** Opening THE DATA block **

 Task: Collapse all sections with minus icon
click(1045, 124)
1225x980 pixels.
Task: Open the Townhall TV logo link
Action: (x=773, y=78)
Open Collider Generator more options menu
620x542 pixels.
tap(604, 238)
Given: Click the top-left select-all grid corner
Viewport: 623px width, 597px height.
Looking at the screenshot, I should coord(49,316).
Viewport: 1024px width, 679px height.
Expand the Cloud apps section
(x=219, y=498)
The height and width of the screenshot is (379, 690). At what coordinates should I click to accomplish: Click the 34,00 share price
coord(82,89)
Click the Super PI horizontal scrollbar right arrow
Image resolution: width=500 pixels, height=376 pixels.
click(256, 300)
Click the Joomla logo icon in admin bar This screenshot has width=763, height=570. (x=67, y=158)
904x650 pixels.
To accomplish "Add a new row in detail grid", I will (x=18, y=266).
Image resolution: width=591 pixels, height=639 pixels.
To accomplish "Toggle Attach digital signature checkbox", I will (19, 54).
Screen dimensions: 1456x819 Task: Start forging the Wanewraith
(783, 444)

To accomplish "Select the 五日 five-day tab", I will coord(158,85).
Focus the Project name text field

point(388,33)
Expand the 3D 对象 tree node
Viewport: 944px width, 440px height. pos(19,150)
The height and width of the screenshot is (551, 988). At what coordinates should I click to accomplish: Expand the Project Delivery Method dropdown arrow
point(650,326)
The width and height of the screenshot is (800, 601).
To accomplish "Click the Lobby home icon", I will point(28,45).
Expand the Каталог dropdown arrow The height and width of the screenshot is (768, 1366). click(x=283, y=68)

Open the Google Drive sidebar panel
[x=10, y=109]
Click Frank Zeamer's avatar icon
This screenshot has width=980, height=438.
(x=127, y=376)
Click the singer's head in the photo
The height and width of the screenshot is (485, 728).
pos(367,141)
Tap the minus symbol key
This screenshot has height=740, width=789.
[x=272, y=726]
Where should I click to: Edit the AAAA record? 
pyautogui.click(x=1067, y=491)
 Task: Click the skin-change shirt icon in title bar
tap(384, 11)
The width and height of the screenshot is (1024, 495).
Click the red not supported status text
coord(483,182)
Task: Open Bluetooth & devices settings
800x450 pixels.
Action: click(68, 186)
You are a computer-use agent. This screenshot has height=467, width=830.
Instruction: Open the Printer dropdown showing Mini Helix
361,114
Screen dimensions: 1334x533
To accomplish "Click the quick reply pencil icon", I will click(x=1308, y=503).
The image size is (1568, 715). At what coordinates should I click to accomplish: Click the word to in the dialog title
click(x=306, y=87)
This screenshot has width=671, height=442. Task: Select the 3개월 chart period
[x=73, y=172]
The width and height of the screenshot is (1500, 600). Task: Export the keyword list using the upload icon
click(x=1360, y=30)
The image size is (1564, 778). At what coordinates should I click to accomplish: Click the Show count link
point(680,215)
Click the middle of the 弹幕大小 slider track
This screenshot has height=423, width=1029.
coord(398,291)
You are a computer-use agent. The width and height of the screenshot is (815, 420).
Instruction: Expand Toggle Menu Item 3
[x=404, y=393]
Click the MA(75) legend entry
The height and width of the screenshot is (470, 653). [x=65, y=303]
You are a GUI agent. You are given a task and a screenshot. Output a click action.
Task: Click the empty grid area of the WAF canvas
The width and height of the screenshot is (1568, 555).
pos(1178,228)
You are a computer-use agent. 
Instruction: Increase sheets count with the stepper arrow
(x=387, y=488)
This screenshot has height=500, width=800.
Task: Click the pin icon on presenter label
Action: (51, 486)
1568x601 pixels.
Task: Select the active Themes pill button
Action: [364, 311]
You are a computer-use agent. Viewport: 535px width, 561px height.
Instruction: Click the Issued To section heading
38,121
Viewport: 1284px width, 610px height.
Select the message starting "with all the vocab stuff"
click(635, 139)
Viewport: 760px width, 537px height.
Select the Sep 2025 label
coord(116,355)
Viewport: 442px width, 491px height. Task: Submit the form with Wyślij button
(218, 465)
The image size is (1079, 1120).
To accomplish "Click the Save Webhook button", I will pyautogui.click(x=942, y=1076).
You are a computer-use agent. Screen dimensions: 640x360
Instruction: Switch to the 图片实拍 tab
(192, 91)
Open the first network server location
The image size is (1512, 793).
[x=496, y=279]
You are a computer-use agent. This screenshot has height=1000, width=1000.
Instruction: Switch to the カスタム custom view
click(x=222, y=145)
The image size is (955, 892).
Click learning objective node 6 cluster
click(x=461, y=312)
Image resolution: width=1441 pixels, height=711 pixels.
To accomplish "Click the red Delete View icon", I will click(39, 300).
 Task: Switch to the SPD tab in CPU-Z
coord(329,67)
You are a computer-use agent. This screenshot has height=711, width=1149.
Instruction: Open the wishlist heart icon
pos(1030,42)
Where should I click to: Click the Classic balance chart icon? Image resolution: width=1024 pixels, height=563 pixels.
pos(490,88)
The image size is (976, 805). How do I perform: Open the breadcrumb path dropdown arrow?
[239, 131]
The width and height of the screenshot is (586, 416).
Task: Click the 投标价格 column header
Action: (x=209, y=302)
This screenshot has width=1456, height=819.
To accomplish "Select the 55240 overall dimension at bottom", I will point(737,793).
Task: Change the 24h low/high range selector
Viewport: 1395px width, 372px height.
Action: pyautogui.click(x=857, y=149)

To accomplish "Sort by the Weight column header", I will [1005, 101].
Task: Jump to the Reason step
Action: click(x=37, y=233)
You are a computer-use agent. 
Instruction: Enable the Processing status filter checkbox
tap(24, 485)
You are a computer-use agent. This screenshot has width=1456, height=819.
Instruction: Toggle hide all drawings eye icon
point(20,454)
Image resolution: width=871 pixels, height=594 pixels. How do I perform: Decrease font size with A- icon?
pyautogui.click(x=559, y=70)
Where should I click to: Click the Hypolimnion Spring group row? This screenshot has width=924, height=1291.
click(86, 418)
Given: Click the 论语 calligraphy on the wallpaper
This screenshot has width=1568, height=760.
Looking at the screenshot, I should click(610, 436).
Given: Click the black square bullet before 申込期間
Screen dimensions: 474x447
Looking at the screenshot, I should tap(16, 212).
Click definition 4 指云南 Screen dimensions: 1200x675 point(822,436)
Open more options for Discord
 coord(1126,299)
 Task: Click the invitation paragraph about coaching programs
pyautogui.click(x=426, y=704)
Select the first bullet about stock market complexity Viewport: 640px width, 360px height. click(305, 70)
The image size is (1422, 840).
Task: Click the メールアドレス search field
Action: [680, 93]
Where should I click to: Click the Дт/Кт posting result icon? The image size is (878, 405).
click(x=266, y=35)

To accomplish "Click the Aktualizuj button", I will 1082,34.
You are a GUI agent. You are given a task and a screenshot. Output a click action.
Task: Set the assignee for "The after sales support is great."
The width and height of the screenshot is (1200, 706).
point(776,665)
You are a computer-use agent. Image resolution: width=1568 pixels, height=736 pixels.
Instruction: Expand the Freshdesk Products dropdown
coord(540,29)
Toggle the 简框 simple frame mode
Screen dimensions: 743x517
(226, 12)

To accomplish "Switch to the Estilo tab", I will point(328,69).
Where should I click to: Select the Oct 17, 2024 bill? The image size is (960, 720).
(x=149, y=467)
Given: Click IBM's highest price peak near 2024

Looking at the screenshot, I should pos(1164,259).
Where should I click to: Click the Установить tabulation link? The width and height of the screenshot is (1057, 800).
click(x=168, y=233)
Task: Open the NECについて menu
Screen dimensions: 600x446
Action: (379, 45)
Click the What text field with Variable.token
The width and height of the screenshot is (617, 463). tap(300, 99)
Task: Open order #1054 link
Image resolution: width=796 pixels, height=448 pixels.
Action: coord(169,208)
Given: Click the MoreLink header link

** Closing THE DATA block **

EXERCISE PROMPT
Where the word "grid" appears in a line of the listing, that line is counted once; give the total alone.

EXPECTED ANSWER
3